Task instructions
With the pictures removed, reproduce exactly the lines from the one that contains "Given: Pick SMU to win at 53¢" through the last line of the entries below.

** Opening Data block **

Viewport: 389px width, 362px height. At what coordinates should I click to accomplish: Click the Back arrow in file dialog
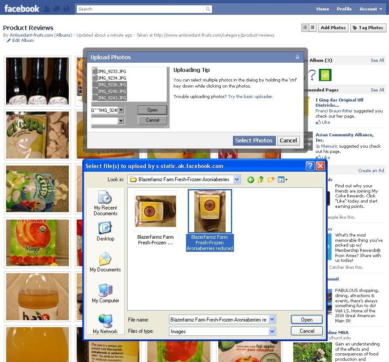(250, 179)
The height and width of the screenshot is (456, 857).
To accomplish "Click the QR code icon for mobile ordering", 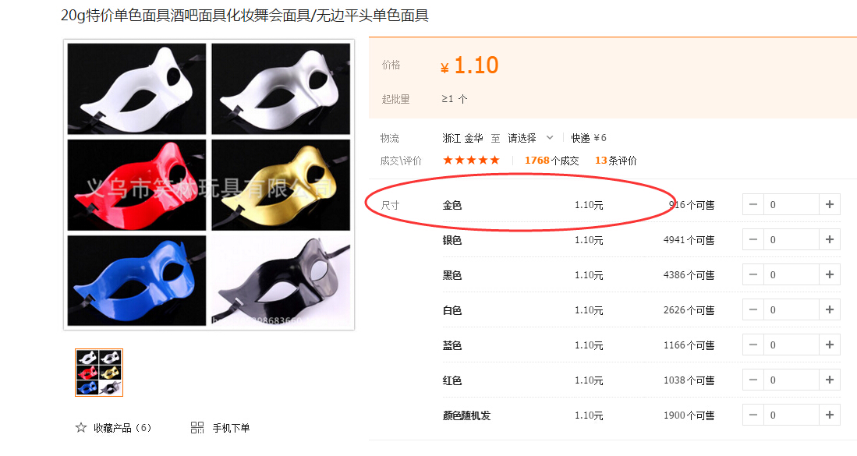I will 197,428.
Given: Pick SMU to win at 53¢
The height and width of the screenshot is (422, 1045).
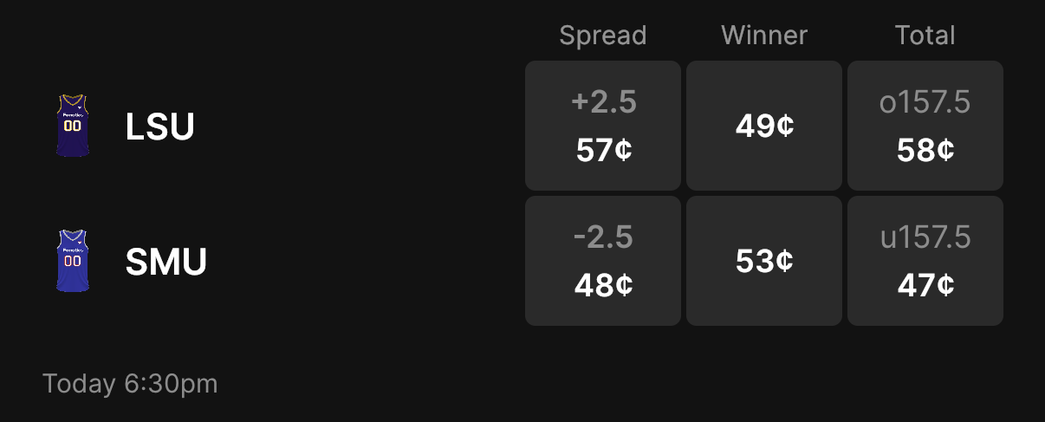Looking at the screenshot, I should tap(764, 261).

** Closing Data block **

Result below
Given: Pick SMU to win at 53¢
The height and width of the screenshot is (422, 1045).
Looking at the screenshot, I should tap(764, 261).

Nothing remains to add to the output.